DOCUMENT SEGMENT:

## BEGIN

Product Announcements

Using both Storage I/O Control & Network I/O Control for NFS

Many of these blog articles arise from conversations I have with folks both internally at VMware & externally in the community. This post is another such example. What I really like about this job is that it gets me thinking about a lot of stuff that I normally take for granted. The question this time was around using both Storage I/O Control (SIOC) & Network I/O Control (NIOC) for NFS traffic & Virtual Machines residing on NFS datastores, and could they possibly step on each others toes, so to speak.

The answer is no, the technologies are complementary. Let me try to explain how.

First off, let's have a brief overview of what the technologies do.

Intro to Storage I/O Control (SIOC)

SIOC was covered in a previous blog post. Details can be found here – http://blogs.vmware.com/vsphere/2011/09/storage-io-control-enhancements.html. In a nutshell, if SIOC detects that a pre-defined latency threshold for a particular datastore has been exceeded, it will throttle the amount of I/O a VM can queue to that datastore based on a 'shares' mechanism. When the contention is alleviated, SIOC will stop and VMs can then begin to use the datastore without any throttling. This avoids the 'noisy neighbor' problems when one VM can hog all the bandwidth to a shared datastore. The point to note here is that SIOC is working on a per VM basis, and deals with datastore objects.

SIOC was first introduced in vSphere 4.1, but only for block storage devices (FC, iSCSI, FCoE) only. In vSphere 5.0, we introduced SIOC support for NFS datastores.

Intro to Network I/O Control (NIOC)

There is a nice overview of NIOC on the networking blog here – http://blogs.vmware.com/networking/2010/07/got-network-io-control.html. Again, in a nutshell, NetIOC allows you to  define a guaranteed bandwidth for different vSphere network traffic types.

NIOC uses a software approach to partitioning physical network bandwidth among the different types of network traffic flows. For example, you can guarantee a minimum NFS bandwidth/latency when a vMotion operation is initiated on the same network & prevent the vMotion operation from having an impact on the NFS traffic flow. The point to note here is that NIOC is working on a network traffic stream, e.g. NFS, and deals with NIC ports.

SIOC & NIOC Together

Lets take a scenario where there are multiple VMs spread across multiple ESXi hosts, all sharing the same NFS datastore.

## END

INFORMATION PROVIDED:
## BEGIN

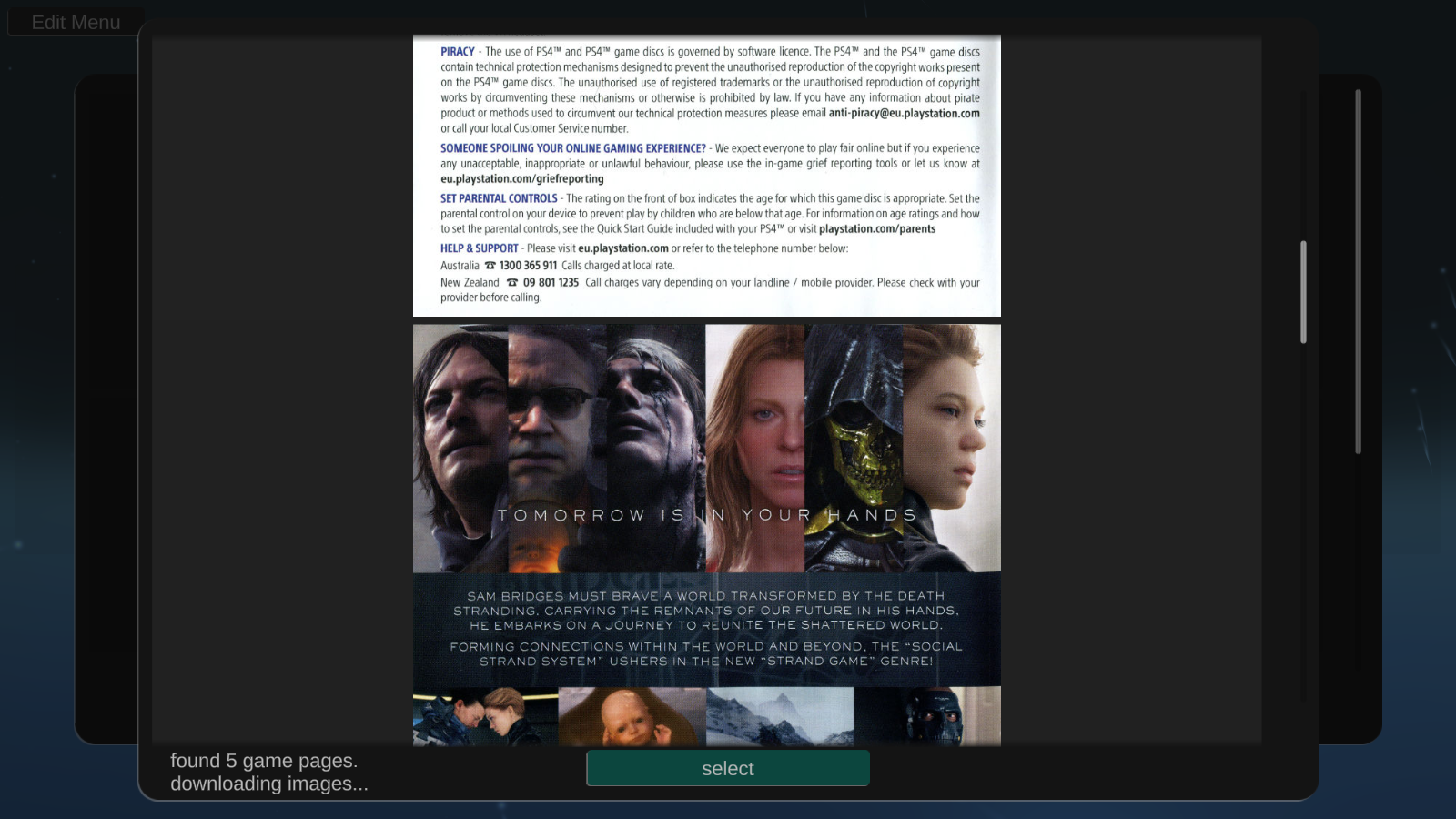This screenshot has width=1456, height=819.
Task: Click the two characters embracing screenshot
Action: 482,719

## END

THE TASKS:
1: Transcribe the I/O control article from "Using both Storage I/O Control &" down to "so to speak.".
2: Answer these questions from the I/O control article.
(a) In which vSphere release was SIOC first introduced?
(b) What objects does NIOC deal with?
(c) In which vSphere release did SIOC gain support for NFS datastores?

RESULTS:
1:
Using both Storage I/O Control & Network I/O Control for NFS

Many of these blog articles arise from conversations I have with folks both internally at VMware & externally in the community. This post is another such example. What I really like about this job is that it gets me thinking about a lot of stuff that I normally take for granted. The question this time was around using both Storage I/O Control (SIOC) & Network I/O Control (NIOC) for NFS traffic & Virtual Machines residing on NFS datastores, and could they possibly step on each others toes, so to speak.

2:
(a) vSphere 4.1
(b) NIC ports
(c) vSphere 5.0